Without the organic backdrop of male-female complementarity, which inherently involves a duality, the synthetic definition of marriage has no legitimate grounds for denying legal standing to group marriages, other than sheer prejudice.

Further, why should marriage be limited to two persons? Is it not possible that a person may find “expression, intimacy, and spirituality” with something other than a person? Just a couple of weeks after the Obergefell decision, Arizona State law professor Gary Merchant argued in a piece on Slate that humans should be able to marry robots (when I first read it I immediately thought about James Franco’s guest appearance on 30 Rock!). In the stirring conclusion of his article, Merchant declares:

But as the court emphasized at the close of its opinion in Obergefell, the issue comes down to the “fundamental right” of a person in a free society to choose the nature of the relationships and lifestyle they choose to pursue, providing they do not unreasonably harm others in exercising their choices. Robot-human marriage is not about robot rights; it is about the right of a human to choose to marry a robot.

What could be more “synthetic” than the marriage of a human and a synthetic object like a robot? And how would someone who rejects the organic view of marriage deny a person such a right?

For that matter, why should marriage be about anyone or anything else at all? An article from the December 20th issue of Cosmo featured a story about a young lady who decided to marry herself.

Yes.

Herself.

In the months since the wedding, Erika has truly committed to herself, she says, fixing up her apartment, traveling, and working on her book. When people ask if she’s married, she says yes, and introduces people to her other half.

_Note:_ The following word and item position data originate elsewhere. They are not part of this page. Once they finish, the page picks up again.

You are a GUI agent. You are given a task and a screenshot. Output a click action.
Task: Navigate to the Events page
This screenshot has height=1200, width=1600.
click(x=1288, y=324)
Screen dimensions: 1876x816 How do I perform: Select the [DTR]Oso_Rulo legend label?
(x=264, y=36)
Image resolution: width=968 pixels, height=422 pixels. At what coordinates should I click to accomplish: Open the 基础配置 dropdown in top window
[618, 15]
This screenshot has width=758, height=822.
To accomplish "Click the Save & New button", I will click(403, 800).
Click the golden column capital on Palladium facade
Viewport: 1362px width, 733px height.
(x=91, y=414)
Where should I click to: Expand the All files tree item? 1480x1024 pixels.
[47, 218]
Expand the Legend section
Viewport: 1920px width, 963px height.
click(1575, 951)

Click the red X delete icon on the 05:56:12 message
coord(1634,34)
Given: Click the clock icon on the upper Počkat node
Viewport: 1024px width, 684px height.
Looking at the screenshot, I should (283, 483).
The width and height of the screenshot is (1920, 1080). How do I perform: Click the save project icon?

“For so many years, people had been telling me I was a great catch,” she says. “I caught myself.”

How can the benighted Justice Kennedy deny this person her right to find “expression, intimacy, and spirituality” in marriage merely because she doesn’t accept his archaic version of marriage as between “two persons together”? Shouldn’t she have legal standing to enjoy this most precious of all freedoms?

My point is that the synthetic definition of marriage, divorced from the natural order of male-female complementarity, has no grounding for a definition of marriage other than the arbitrary wishes of those making up the definition. As Humpty Dumpty told Alice, “It means just what I choose it to mean—neither more nor less.” And if “marriage” can mean anything, then it means nothing. And therefore the phrase “marriage equality” has as much meaning as “globberstinkle equality.”